Eu Escolho você- Capitulo 1

Eu odiava fila de cinema. Era chato ficar em pé. Era péssimo ficar olhando a enorme quantidade de casais ao redor trocando caricias. E eu segurando a mão do meu sobrinho Felipe. Oito anos de idade e ele havia ficado a semana inteira pedindo que eu o levasse para assistir Toy Story três. Tive que implorar para meu chefe me liberar no domingo, na semana o cinema era vazio, mas o Pestinha estudava em período integral.

Eu não podia negar, mesmo com 25 anos, eu estava mega ansioso para assistir aquele filme. Havia assistido os dois anteriores, e naquele espaço de tempo, já tinha me tornado fã de Andy e sua turma, mas aquilo era algo que eu não falava para ninguém, alguns adultos não tinham coragem para falar sobre aqueles assuntos, principalmente eu que trabalhava em um ambiente cercado de homens machistas e que se achavam os superiores.

Eu estava olhando o horário das sessões, quando percebi o Felipe olhando para algo atrás de nós e acima dele, olhei para trás e vi um homem dos seus quase 30 anos sorrindo. O motivo de o Felipe estar olhando, era que o homem usava uma camiseta branca com a foto do Andy exposta. E ele era lindo. O cabelo liso arrepiado, lábios carnudos e um sorriso de arrasar quarteirão. Os olhos eram de um verde super claro, meu queixo caiu e fiquei sem graça. Ele estava com as mãos cruzadas e parecia feliz e nem um pouco sem graça com a surpresa do Felipe. Segurei a mão dele e fiz com que ele virasse para frente. Então me abaixei um pouco e disse baixinho.

- Para de ficar encarando as pessoas. Isso não e legal.

- Mas eu tava olhando a camiseta dele tio, você viu, tem o Andy desenhado.

Eu havia reparado muito mais no peitoral perfeito dele do que no desenho, mas não iria falar aquilo para o meu sobrinho de cinco anos.

- Eu sei, mas mesmo assim. E falta de educação.

- Tudo bem, eu não me importo, crianças são assim mesmo.

Quase pulei de susto, o homem estava falando comigo. Sem graça eu me virei para ele todo vermelho. Que percebendo meu constrangimento sorriu ainda mais, então se abaixou e estendeu a mão para o Felipe.

- E ai rapaz, como e seu nome?

Sorrindo o Felipe apertou a mão dele.

- Felipe.

- E quantos anos você tem Felipe?

- Oito.

- Olha você e pequeno ainda.

- Sim, mas eu já vou para escola.

- Que bom, tem que ir mesmo. Você gosta de lá?

- Gosto, semana passada minha professora me ensinou a desenhar o Andy, e a foto que ela me mostrou era parecida com a da sua camiseta.

- Olha, que legal saber disso. Então você e fã de Toy Story?

- Sim, eu tenho um monte de bonecos e minha mãe me deu todos os Dvds, e depois ela vai comprar esse pra mim também, quando sair da tela grande.

O homem sorriu com a inocência dele ao dizer tela grande. Eu estava olhando por cima a conversa dos dois, e não conseguia parar de admirar a facilidade com que ele lidava com o meu sobrinho. Ele estava um pouco curvado, mas parecia não se importar, a fila estava andando, e eles continuaram conversando até chegar ao caixa.

- Olha, apesar de ser mais velho do que você, eu também sou muito fã. Esperei muito por esse filme, e não vejo a hora de assisti-lo.

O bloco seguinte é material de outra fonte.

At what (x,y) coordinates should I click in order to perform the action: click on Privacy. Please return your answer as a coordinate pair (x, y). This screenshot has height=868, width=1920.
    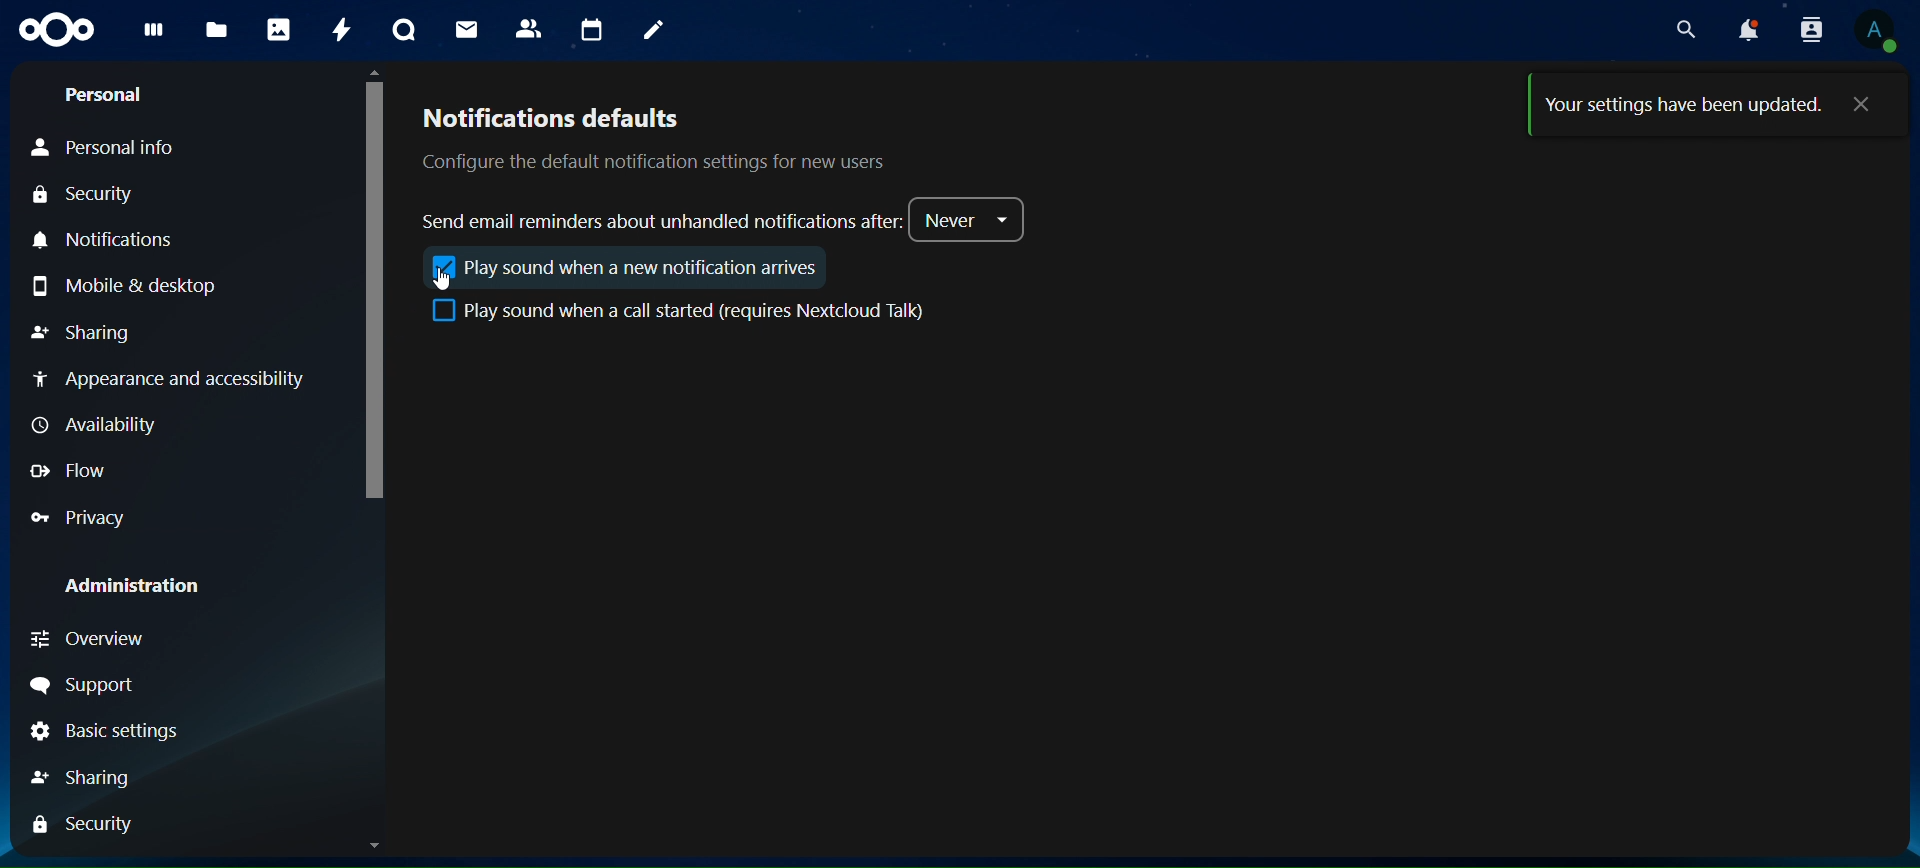
    Looking at the image, I should click on (82, 519).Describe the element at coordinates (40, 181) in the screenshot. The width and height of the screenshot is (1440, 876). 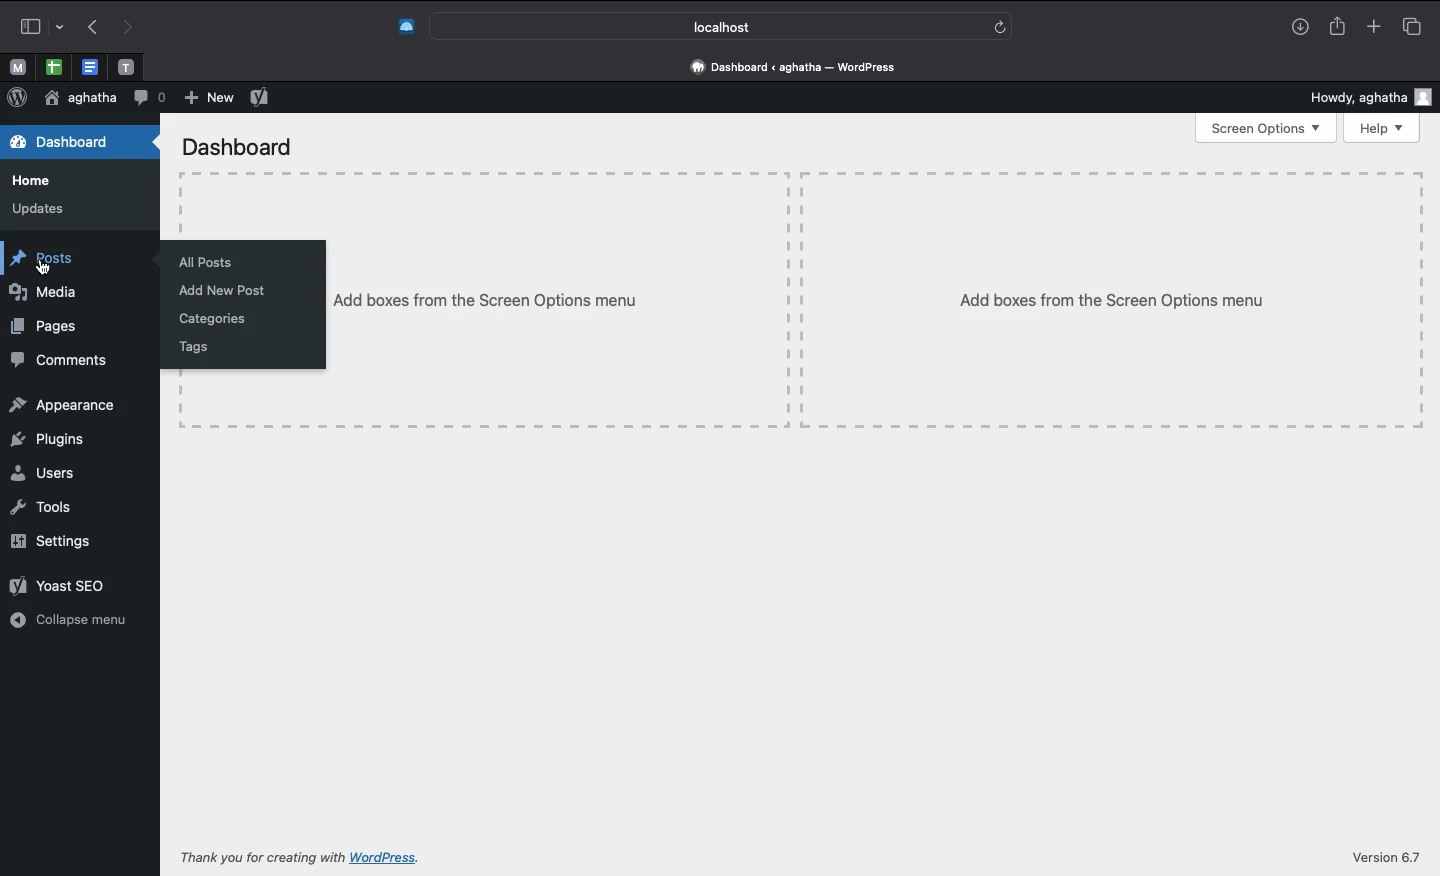
I see `Home` at that location.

- Mas esse filme não e de crianças?

- Bom, sim e não. Ele é para crianças, mas isso não impede que adultos o assistam e gostam dele, olhe ao seu redor, há vários esperando para ve-lo também.

Chegou a nossa vez e eu peguei na mão dele para comprarmos o ingresso. Mas o Felipe não queria desgrudar do homem e falava pelas orelhas sobre todos os filmes infantis que já tinha assistido.

- Relaxa, pode ir comprar que eu olho ele.

- Não quero incomodar.

- Não será incomodo nenhum, se puder já comprar o meu.

Ele pegou uma nota de 20,00 reais na carteira e me deu. Aproximei-me do caixa e comprei três ingressos, o Felipe pagava meia por ter oito anos. E como eu havia trago pouco dinheiro, a economia já era válida. Sorte que os assentos daquele cinema não eram marcados. Não havia perguntando ao homem que lugar ele queria.

Quando sai do caixa, encontrei o Felipe com ele do lado de fora da fila. O homem segurava a mão dele e não parecia nem um pouco incomodado pela alegria constante do Felipe. Eu estava morrendo de vergonha por ter um sobrinho tagarela. Entreguei o ingresso para ele sorrindo.

- Obrigado. Áreas, muito prazer, meu nome e Douglas.

- Prazer, Rogério.

Apertamos a mão e começamos a andar em direção a fila da pipoca. O Felipe ia à frente, e eu me perdia entre olhar para o Rogério, e cuidar do meu sobrinho.

- Ele e seu filho?

- Não, meu sobrinho, filho do meu irmão mais velho.

- Apesar de ter oito anos, e muito inteligente. Adorei-o.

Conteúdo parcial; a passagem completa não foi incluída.